Before worrying about which tool an athlete uses, parents should ask a more important question. Does the athlete move efficiently? Can they accelerate effectively? Can they decelerate safely? Can they transfer force properly? Can they tolerate increasing training loads?
Those answers matter far more than whether a sled is involved.
What Coaches Notice Immediately
Coaches can often identify an athlete's training background within a few minutes of watching them move. Athletes who have developed through quality sports performance training tend to accelerate more efficiently, maintain posture under fatigue, and demonstrate better body control during high-speed movements.
Athletes who have only trained for appearance often struggle to transfer strength into actual sport performance.
This is where injury prevention also becomes part of the conversation.
Athletes who cannot properly absorb force often struggle with deceleration. Poor deceleration mechanics place excessive stress on joints and soft tissues, increasing injury risk during cutting, landing, and change-of-direction tasks.

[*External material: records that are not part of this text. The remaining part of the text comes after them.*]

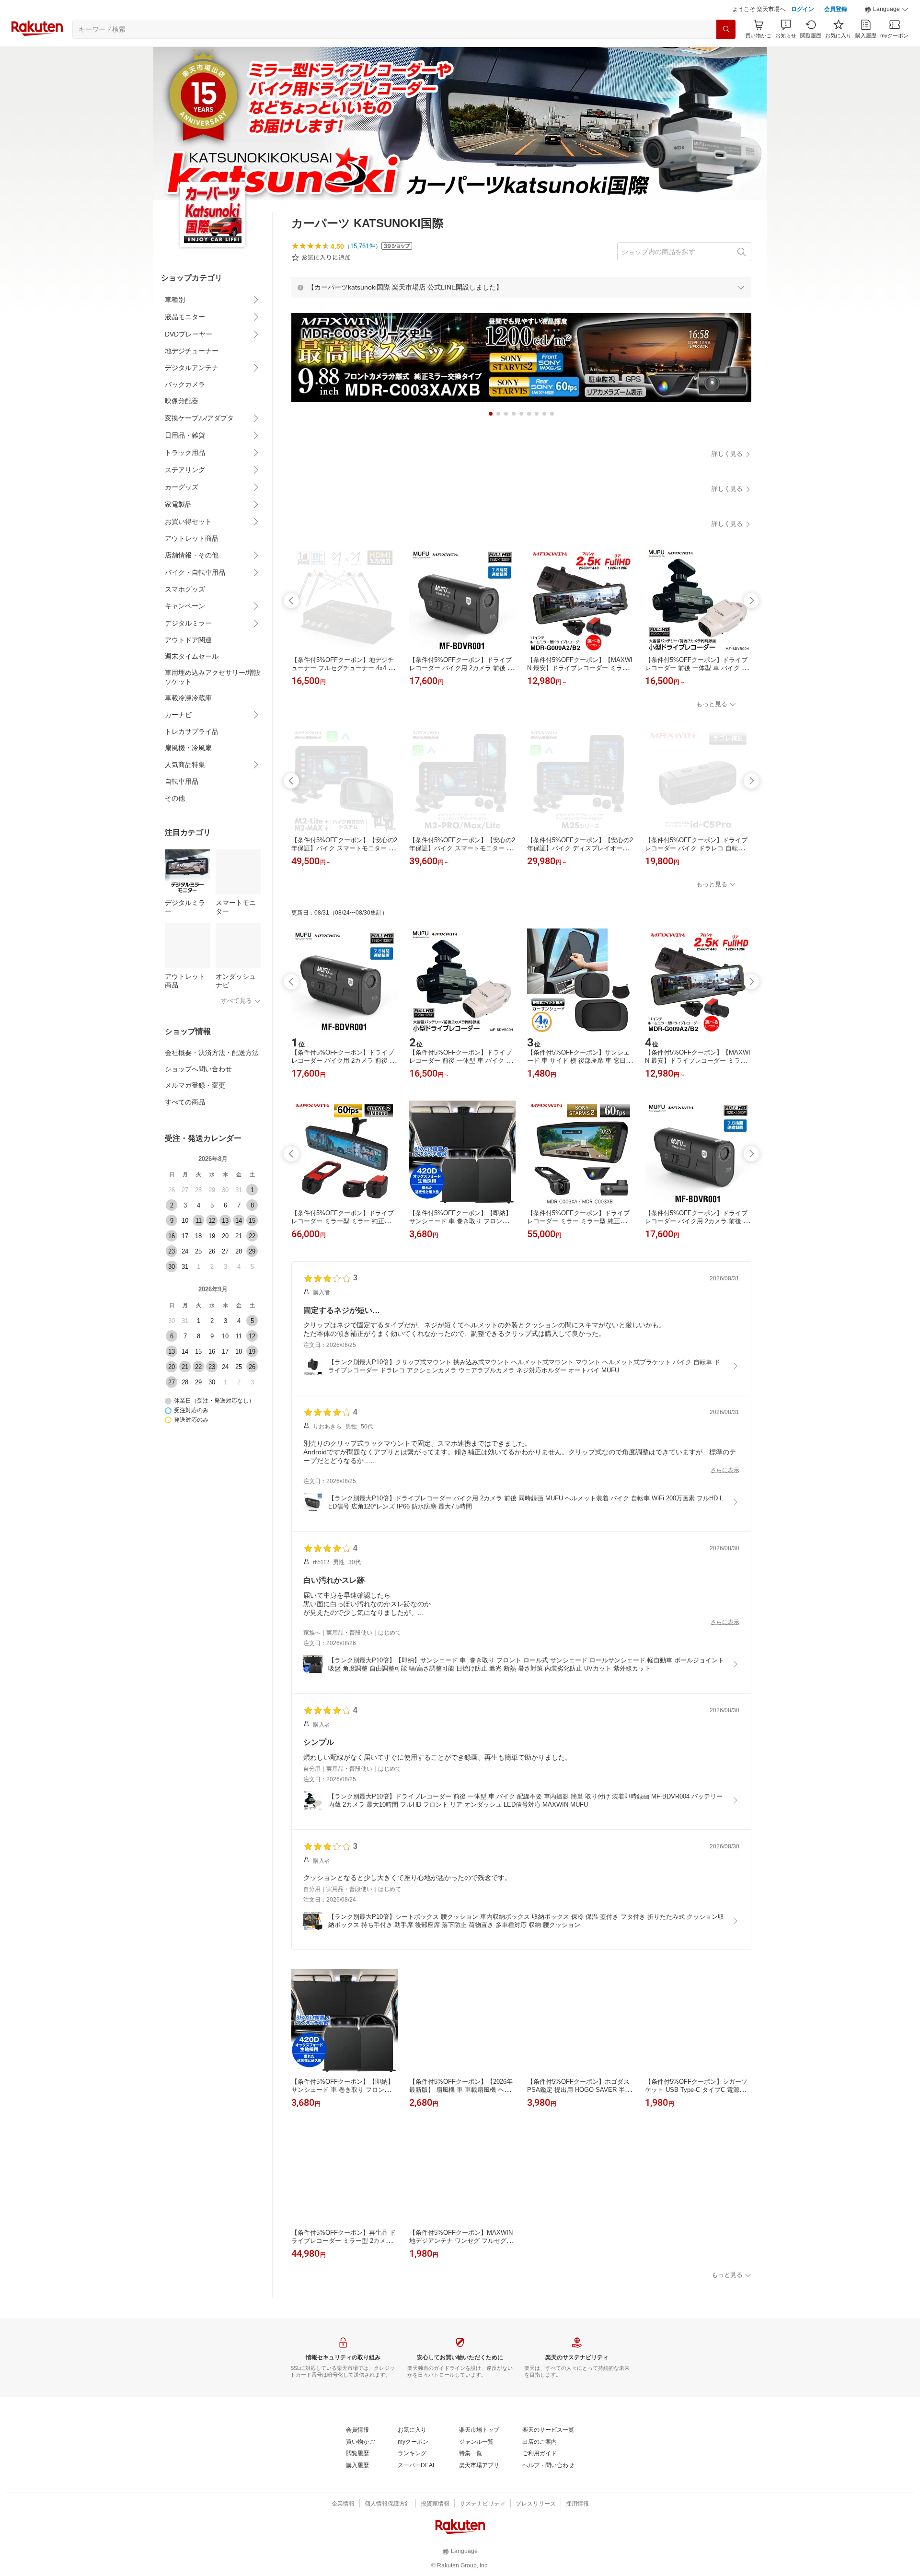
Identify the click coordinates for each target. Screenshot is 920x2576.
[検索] (726, 29)
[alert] (521, 287)
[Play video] (521, 571)
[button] (886, 9)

Ironically, some athletes spend so much time trying to get faster that they never learn how to control speed. The result is often preventable injury.
So... Sled or No Sled?
If your goal is becoming faster, the answer is both.
Use sleds to improve force production and acceleration mechanics.
Use unresisted sprinting to develop maximum speed and reinforce efficient movement patterns.
Use strength and conditioning to build the physical foundation that supports both.
Use athlete assessments to identify limitations before they become performance bottlenecks. And most importantly, understand that no single exercise creates elite speed.
At Stadium Performance, our private training, group training, athlete assessments, injury prevention systems, speed and agility training, and return to play programs are built around that philosophy. The objective is not to chase trendy exercises. The objective is to identify what each athlete actually needs and apply the right training at the right time.
The athletes who become truly fast are rarely obsessed with tools. They are obsessed with developing the qualities that make speed possible.